**O que fazer:**
Reescreva as linhas entre a que contém "Where should I" e a que contém "click(20, 200)", inclusive, trocando "June 4" por "June 5" e mantendo todo o resto igual. Deixe as imagens de fora da resposta.

**Listagem fornecida:**
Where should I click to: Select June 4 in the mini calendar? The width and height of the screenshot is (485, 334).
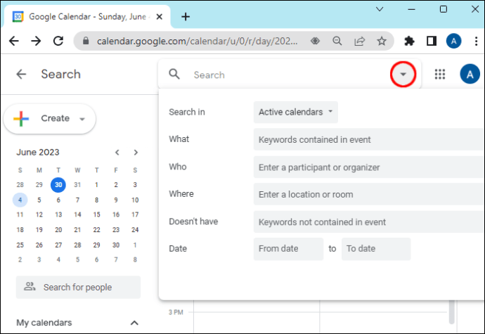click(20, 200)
---
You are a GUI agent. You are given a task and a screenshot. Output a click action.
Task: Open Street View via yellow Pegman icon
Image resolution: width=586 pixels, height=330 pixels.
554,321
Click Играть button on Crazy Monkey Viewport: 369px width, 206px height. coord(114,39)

**Resposta:**
Where should I click to: Select June 5 in the mini calendar? The width and height of the screenshot is (485, 334).
click(20, 200)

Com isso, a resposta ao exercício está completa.